Exercise details: Note the line where "Viewport: 856px width, 651px" appears in the data below; write it out exactly, along with every line that comes after it to the end.

[Stored items from a collection]
::::::

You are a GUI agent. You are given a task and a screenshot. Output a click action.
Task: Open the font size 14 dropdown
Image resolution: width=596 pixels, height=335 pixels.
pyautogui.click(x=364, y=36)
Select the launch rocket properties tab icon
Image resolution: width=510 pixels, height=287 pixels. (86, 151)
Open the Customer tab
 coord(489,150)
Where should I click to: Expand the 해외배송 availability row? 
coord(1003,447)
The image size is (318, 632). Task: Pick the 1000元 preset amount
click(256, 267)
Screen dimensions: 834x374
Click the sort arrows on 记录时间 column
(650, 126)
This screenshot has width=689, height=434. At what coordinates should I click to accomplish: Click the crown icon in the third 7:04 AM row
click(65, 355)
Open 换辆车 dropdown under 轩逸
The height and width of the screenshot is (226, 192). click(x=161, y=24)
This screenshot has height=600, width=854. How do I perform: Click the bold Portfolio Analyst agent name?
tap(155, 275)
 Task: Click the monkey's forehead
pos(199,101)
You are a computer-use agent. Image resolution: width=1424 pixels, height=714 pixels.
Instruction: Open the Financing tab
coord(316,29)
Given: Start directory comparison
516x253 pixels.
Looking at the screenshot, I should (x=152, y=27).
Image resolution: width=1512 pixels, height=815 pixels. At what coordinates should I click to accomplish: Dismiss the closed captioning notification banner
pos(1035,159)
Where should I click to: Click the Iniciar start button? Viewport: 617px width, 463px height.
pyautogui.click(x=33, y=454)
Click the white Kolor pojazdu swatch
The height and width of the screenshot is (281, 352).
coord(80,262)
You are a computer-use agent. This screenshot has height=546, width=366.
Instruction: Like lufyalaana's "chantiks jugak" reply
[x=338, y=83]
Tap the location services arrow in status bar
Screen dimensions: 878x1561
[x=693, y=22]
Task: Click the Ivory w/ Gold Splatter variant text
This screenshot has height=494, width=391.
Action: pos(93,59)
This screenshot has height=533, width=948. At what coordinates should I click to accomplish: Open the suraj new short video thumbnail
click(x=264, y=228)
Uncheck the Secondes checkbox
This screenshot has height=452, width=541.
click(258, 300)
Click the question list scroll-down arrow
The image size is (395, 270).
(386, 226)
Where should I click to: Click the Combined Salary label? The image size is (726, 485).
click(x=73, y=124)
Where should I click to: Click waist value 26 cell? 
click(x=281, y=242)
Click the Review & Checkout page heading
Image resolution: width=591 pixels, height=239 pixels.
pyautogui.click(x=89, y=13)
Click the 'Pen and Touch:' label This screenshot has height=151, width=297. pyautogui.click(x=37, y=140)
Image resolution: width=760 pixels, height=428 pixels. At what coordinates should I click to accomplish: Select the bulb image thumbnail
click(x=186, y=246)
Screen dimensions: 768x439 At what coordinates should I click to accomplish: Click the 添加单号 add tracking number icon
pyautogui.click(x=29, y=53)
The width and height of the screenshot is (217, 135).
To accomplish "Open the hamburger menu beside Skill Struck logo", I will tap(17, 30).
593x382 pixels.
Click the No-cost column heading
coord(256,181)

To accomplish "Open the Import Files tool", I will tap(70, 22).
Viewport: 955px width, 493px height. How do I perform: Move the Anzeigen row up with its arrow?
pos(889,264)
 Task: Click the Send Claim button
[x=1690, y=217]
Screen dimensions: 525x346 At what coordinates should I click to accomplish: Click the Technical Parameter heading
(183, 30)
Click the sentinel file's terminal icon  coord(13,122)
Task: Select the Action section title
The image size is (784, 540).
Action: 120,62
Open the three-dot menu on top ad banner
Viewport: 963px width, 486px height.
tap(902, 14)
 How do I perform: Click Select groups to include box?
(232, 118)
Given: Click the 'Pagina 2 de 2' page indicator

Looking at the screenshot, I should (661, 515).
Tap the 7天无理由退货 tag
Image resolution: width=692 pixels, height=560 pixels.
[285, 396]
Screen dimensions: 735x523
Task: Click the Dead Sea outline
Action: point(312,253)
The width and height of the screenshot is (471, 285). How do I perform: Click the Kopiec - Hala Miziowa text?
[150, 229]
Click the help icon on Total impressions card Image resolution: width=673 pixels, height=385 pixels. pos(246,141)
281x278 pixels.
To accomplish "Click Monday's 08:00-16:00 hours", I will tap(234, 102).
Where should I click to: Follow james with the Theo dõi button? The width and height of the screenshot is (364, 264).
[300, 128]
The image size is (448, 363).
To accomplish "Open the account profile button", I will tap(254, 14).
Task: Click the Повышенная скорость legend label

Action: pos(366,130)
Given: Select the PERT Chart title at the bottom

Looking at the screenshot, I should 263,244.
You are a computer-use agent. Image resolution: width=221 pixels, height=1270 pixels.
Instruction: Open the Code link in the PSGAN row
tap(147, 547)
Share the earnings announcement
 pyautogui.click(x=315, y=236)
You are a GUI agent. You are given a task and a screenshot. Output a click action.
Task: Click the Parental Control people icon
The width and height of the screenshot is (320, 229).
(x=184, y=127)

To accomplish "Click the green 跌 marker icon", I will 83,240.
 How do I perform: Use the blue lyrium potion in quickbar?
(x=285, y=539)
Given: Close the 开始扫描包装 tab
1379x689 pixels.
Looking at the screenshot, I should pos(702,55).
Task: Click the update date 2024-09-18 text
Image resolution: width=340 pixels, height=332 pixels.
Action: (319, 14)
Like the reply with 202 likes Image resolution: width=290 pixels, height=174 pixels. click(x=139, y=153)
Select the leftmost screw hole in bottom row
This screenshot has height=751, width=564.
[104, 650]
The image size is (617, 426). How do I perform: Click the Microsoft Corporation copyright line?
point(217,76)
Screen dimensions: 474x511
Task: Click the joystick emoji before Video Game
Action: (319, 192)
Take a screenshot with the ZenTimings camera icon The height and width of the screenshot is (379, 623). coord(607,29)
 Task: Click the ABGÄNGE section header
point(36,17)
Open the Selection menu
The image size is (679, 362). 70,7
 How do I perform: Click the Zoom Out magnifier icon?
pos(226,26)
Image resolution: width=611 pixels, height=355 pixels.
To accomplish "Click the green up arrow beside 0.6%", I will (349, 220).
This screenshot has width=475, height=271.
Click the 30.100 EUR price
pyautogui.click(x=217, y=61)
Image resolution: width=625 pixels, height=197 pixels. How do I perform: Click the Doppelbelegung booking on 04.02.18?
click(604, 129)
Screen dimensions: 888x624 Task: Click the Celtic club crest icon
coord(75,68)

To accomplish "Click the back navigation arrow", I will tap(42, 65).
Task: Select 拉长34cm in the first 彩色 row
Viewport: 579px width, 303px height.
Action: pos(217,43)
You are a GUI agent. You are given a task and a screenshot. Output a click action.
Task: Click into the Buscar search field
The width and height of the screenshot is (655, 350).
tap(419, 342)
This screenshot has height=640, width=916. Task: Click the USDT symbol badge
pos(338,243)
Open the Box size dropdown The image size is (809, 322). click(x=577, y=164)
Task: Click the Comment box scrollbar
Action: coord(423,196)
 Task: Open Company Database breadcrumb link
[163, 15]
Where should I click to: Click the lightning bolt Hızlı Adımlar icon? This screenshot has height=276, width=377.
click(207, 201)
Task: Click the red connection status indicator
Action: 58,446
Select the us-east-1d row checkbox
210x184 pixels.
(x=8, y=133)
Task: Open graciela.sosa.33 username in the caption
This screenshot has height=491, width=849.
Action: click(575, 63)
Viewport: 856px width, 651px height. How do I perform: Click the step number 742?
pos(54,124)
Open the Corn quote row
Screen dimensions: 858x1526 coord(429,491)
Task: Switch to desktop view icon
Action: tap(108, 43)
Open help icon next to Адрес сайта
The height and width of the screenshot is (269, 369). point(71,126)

::::::

Task response:
Viewport: 856px width, 651px height. How do I perform: Click the step number 742?
pos(54,124)
Open the Corn quote row
Screen dimensions: 858x1526 coord(429,491)
Task: Switch to desktop view icon
Action: tap(108, 43)
Open help icon next to Адрес сайта
The height and width of the screenshot is (269, 369). point(71,126)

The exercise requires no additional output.